Saved entries
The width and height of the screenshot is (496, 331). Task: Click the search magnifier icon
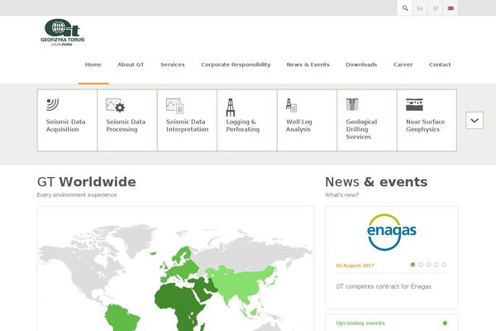point(404,8)
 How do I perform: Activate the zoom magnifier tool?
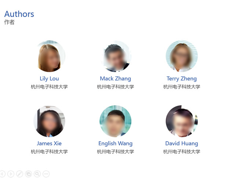pyautogui.click(x=37, y=174)
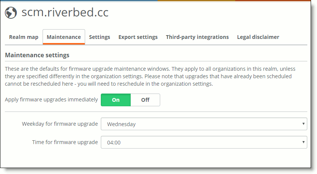Switch to the Settings tab
317x174 pixels.
coord(99,37)
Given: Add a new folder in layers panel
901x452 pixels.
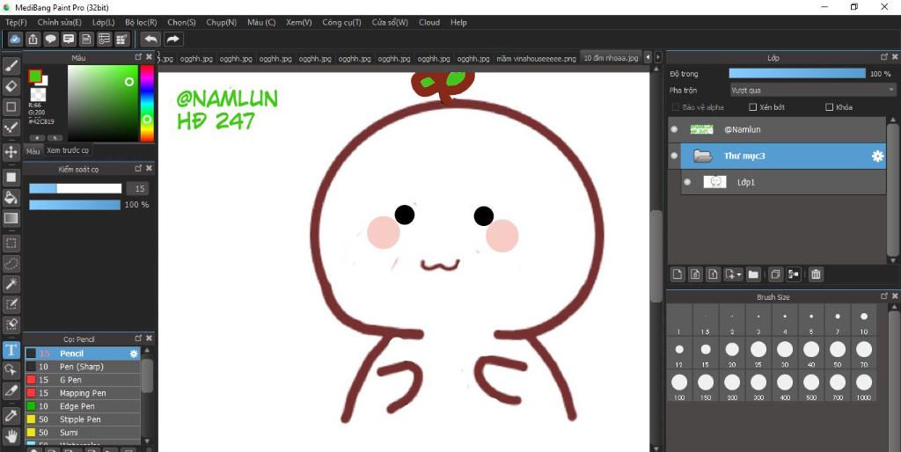Looking at the screenshot, I should tap(753, 274).
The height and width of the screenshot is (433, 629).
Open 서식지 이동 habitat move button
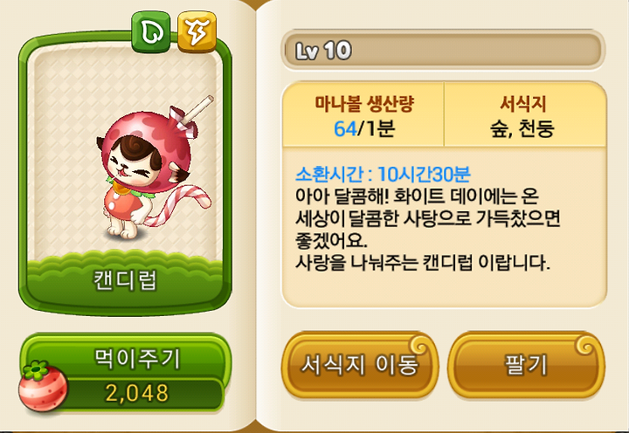click(x=360, y=365)
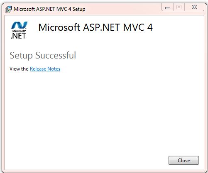Screen dimensions: 208x173
Task: Click the small "Microsoft" word in logo
Action: [x=19, y=31]
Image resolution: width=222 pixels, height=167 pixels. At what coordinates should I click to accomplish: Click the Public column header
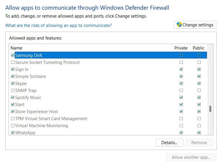click(199, 48)
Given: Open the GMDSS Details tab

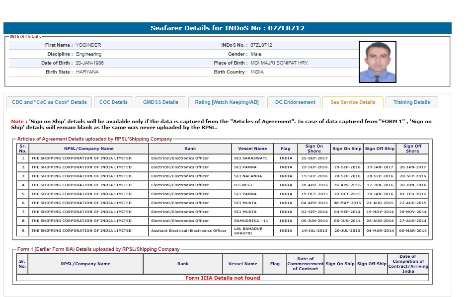Looking at the screenshot, I should (x=160, y=102).
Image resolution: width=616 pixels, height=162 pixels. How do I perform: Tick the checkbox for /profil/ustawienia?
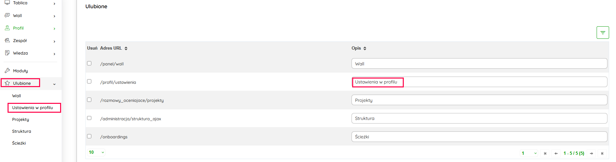pyautogui.click(x=89, y=81)
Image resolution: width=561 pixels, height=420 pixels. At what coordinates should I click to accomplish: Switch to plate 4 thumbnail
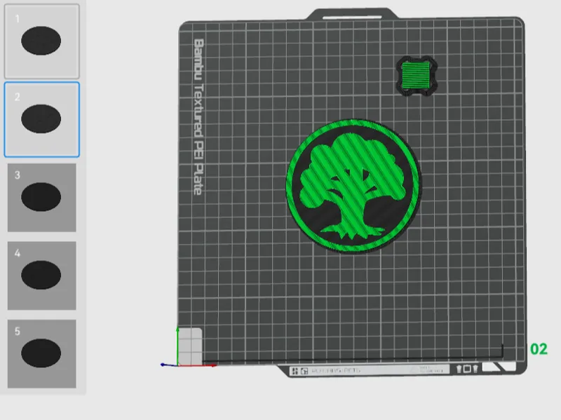tap(41, 276)
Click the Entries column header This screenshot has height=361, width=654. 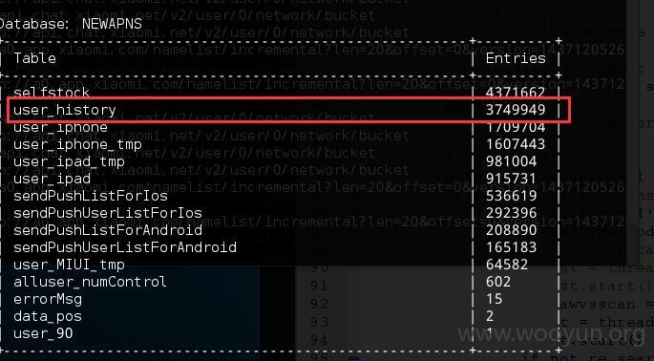[x=516, y=58]
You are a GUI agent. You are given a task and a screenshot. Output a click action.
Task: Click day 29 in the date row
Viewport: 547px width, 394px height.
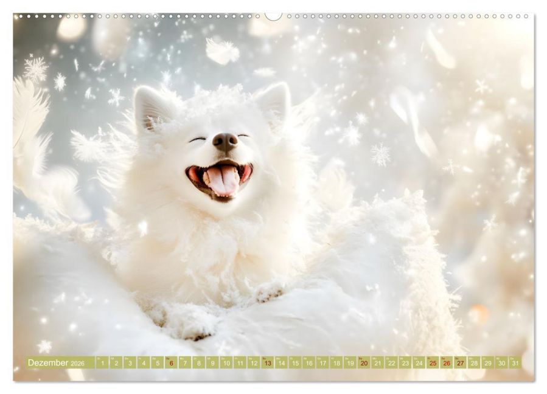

- _What you have to do_
An exact copy is required of the lines from the one holding "Task: Click day 29 in the date row" to the end of the entries above, both included; no pictures belong in it.

- _Problem solution_
Task: Click day 29 in the date row
Viewport: 547px width, 394px height.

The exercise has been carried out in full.